As I head back from TeamUnify to check out of the Mill Inn, it occurs to me that the opportunities for these growing niche tech companies are almost limitless. Who would have thought you could build an exciting young company by helping people run swim teams better? Or by improving Google rankings for self-storage companies? Dan Hobin told me that when local entrepreneurs launched the Bend Venture event a few years ago to boost hot young tech companies, there really weren’t any around. Now there are dozens, bringing millions of dollars into the local economy. All were founded by entrepreneurs drawn to Bend by its landscape.

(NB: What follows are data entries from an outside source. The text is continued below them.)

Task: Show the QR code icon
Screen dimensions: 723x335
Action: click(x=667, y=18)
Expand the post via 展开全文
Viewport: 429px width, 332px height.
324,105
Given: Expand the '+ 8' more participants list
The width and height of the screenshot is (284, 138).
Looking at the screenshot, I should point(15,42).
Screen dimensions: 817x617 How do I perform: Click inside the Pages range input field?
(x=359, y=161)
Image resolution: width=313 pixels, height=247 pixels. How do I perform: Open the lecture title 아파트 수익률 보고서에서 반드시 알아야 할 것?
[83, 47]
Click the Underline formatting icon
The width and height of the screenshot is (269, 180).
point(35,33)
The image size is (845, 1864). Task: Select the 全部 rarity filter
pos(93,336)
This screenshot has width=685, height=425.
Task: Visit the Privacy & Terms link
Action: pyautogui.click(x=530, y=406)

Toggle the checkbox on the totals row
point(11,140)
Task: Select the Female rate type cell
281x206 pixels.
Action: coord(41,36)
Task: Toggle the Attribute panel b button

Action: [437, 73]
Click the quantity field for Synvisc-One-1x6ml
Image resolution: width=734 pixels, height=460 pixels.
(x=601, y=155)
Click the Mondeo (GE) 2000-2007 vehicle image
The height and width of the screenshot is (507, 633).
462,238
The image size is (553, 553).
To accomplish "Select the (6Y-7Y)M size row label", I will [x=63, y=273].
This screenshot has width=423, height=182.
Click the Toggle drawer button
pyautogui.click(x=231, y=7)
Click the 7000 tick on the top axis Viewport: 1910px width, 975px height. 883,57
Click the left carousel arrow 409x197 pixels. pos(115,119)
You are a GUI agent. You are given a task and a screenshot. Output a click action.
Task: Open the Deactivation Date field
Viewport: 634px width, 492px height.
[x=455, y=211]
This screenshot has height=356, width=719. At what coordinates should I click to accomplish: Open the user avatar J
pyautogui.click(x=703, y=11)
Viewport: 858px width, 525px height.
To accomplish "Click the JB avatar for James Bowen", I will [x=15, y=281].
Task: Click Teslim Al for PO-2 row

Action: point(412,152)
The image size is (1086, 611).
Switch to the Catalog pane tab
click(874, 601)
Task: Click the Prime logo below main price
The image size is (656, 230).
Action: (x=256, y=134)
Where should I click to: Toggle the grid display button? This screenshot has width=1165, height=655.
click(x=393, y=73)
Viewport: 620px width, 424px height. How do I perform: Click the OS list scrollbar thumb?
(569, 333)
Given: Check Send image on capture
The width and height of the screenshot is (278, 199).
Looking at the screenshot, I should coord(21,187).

That point hits home again as I head out to the headquarters of Bend Research in a pastoral setting of horse pastures, trout streams and snow-capped mountains. The founder, chemist Harry Lonsdale, was a Bay Area refugee doing contract research for the government. All he needed was a mailbox and a telephone. He chose Bend for the fishing.
Thirty-plus years later, Bend Research is vital to the local economy, with a payroll of about $13 million, a steady flow of business visitors from major pharmaceutical firms and a growing collection of successful spin-offs. Rod Ray reinvented the business weeks after taking over as CEO two and a half years ago, shifting from one exclusive contract with Pfizer to 60 clients making medications to treat cancer, heart disease, chronic pain and other maladies.
Ray serves as a trustee of the OSU Foundation with the goal of supporting Bend’s OSU-Cascades campus and helping it to grow from a minor presence into a stand-alone institution. He is also looking for ways for his company to share space with OSU-Cascades as both expand in Bend. “It’s a good environment for my guys to be around. And we need space. We’re out of space.”
One of the reasons Bend Research is out of space is Ray has been too busy rebuilding the company from 135 to 205 employees to build new facilities. Also, he has been hesitant to take on debt after the economic calamity he has witnessed in Bend. “I saw people go down the tubes because they took too much risk,” he says.
With his long history in Bend, his deep involvement in the community, his Sam-Elliot-style lawman’s moustache and his laid-back, tell-it-like-it-is Western style, Ray seems a logical choice to offer the long view on what happened to Bend – and what should happen next.
“It just needs to be done in a reasonable way,” he says. “Growth and risk, all of that, it needs to be controlled. What was happening was out of control. Right before the recession hit, Bend was nuts. It really was crazy. If you look at what people, banks and builders were doing, it was insane. A lot of people in town, people who I respect, say the economy is much healthier now. The growth is based on reality and real opportunities, rather than speculation. So that’s the lesson.”
It’s hard to call an economy healthy when unemployment is still over 12%, half of the home sales are distressed deals and thousands of manufacturing jobs have vanished. But my week in Bend has convinced me that something compelling is taking root here. Dynamic companies are rising from the ashes, and while not all of them will thrive, some will. The OSU campus is expanding, Bend Research and BendBroadband are moving in promising new directions, startups are popping up all over town and the tourism/lifestyle scene is benefiting from an ever-expanding menu of trail runs, bike rides, triathlons, outdoor concerts and ski events. It will take years for property values to recover and manufacturing jobs may never bounce back, but a diverse assortment of entrepreneurial seeds have been planted, and they are sprouting.